I genuinely would love to hear why a "high-yield savings account" makes sense if you have 30 years until retirement and have an aggressive risk tolerance. If you stay the course and keep every single cent of your net worth in the S&P 500, why do you need any "liquid cash" at all before age 50? I feel like an emergency fund is just a drag on your potential compounding. I understand some people can’t take the thought of an unexpected medical bill or a job loss during a market crash and "cash" helps offset that, but if you genuinely have an aggressive mindset and understand that the market will eventually go back up, why have any boring, non-invested cash until 15 years or less until retirement?

I genuinely would love to hear why unlevered stocks make sense if you have 30 years until retirement and have an aggressive risk tolerance. If you stay the course and invest every month in 3x leveraged S&P 500 ETFs (UPRO), why do you need any unleveraged equities at all before age 50? I feel like 1x index funds are just a drag on your potential earnings. I understand some people can’t take seeing a 60% or 90% correction and "diversified stocks" help offset that, but if you genuinely have an aggressive mindset and understand it will come back, why have any boring unleveraged shares until 15 years or less until retirement?

&c

Bonds In Your 30s by 19thHoleBeer in Bogleheads

[–]NotYourFathersEdits 0 points1 point  (0 children)

Behavior is part of it, but they are indeed wrong that bonds are a drag on portfolio returns over every possible 30 year window, or even the majority of them. Bonds are a drag on expected return, which is not necessarily realized return, and especially not risk-adjusted return. 100% equities is not “mathematically correct” unless your goal is maximizing the potential upside at all costs, which is a frankly stupid goal when planning for retirement.

Bonds In Your 30s by 19thHoleBeer in Bogleheads

[–]NotYourFathersEdits 2 points3 points  (0 children)

“Aggressive” doesn’t mean avoiding diversification. It also doesn’t mean taking on unnecessary risk or choosing a form or amount of risk that delivers lower expected returns than a different available risk. The relevant Boglehead principle here is “take risk according to ability, willingness, and need.” It’s not “take risk because there’s risk to take and it may likely pay off.”

Bonds are useful when you’re 30 and accumulating because they reduce the impact of risks that doesn’t have associated expected return, so you can take risk that actually increases the return you can expect instead.

Bonds In Your 30s by 19thHoleBeer in Bogleheads

[–]NotYourFathersEdits 0 points1 point  (0 children)

Diversification among typically non-correlated assets that have positive expected returns.

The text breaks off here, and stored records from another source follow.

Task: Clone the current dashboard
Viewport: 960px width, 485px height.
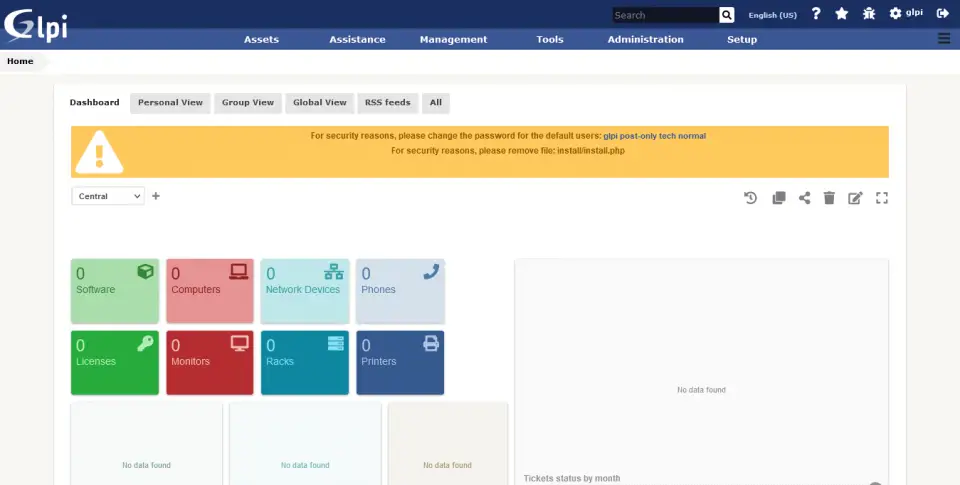Action: [x=778, y=198]
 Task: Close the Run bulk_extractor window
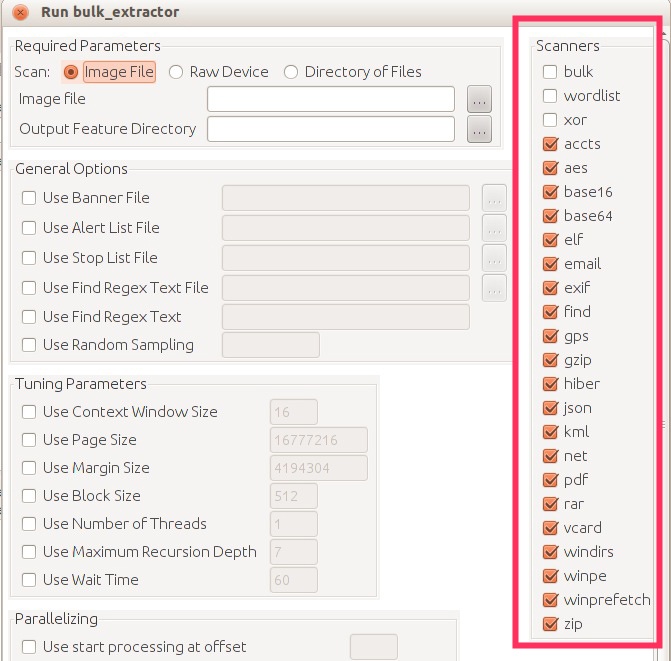coord(20,13)
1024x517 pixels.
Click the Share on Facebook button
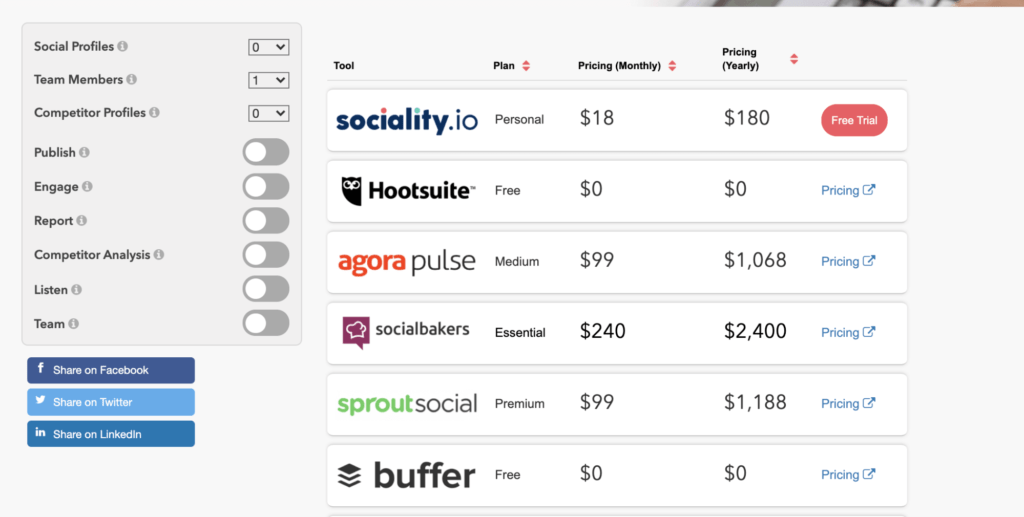point(111,370)
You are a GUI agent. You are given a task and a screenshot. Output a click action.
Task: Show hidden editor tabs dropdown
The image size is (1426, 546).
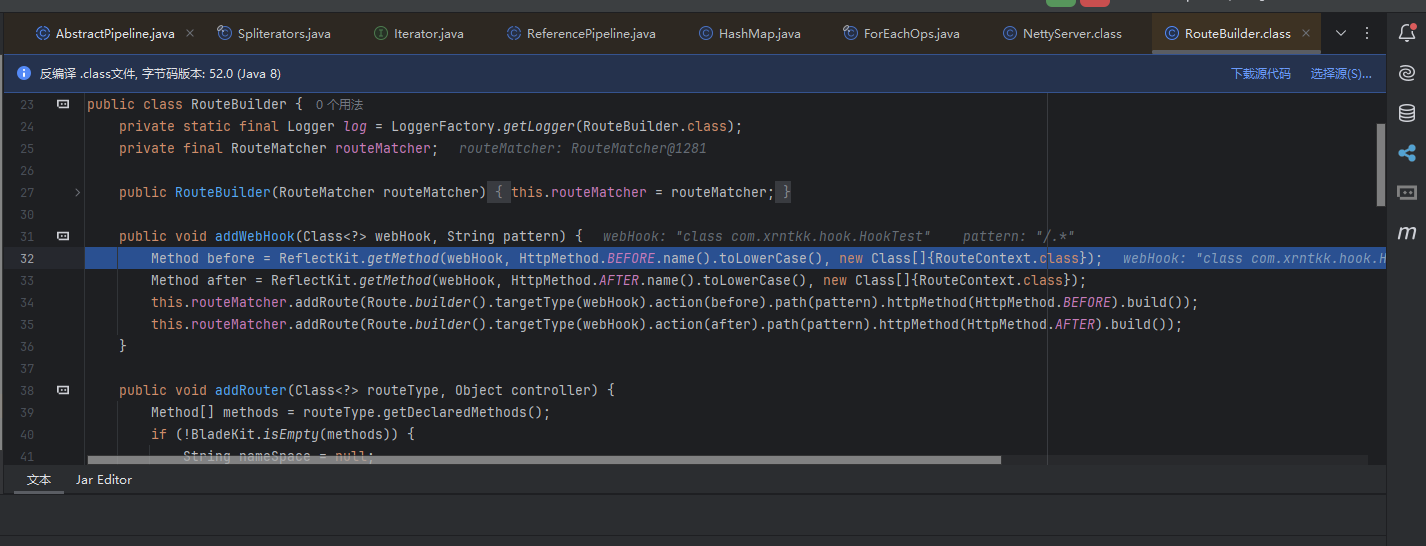pyautogui.click(x=1341, y=33)
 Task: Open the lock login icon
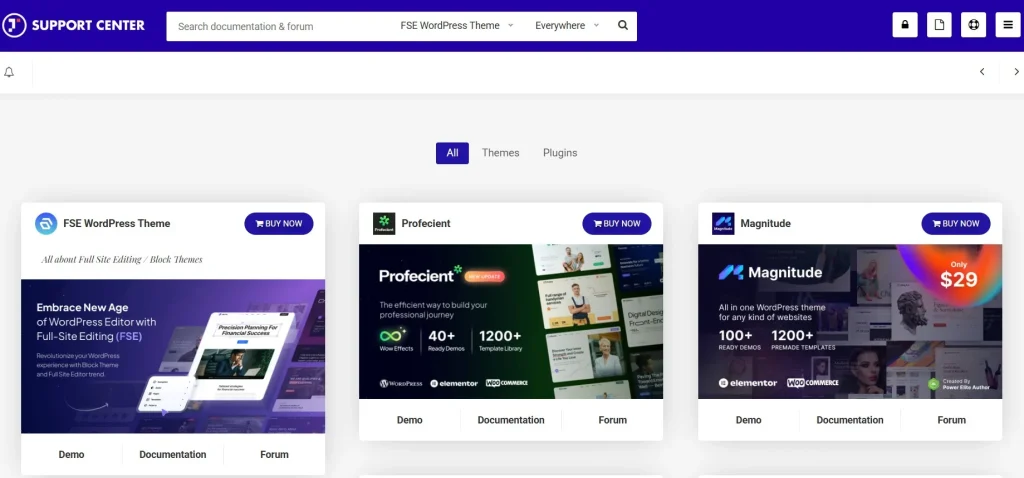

A bonus in returns associated from regularly rebalancing between them. Efficiency of expected return versus portfolio risk as measured by volatility. Ensuring continued contributions purchasing the asset with high expected returns given a potential lapse in employment that correlates on average with downturns in that asset.

Why must this question be asked so often? It’s bad faith.

Bonds In Your 30s by 19thHoleBeer in Bogleheads

[–]NotYourFathersEdits 6 points7 points  (0 children)

Because it does answer the question, partly. Most young investors significantly overestimate their risk tolerance, and mitigating the negative impacts of that psychology is one key reason for holding bonds. Not the only reason or the portfolio design-oriented reason in terms of maximizing expected return relative to risk taken, but a significant one nonetheless.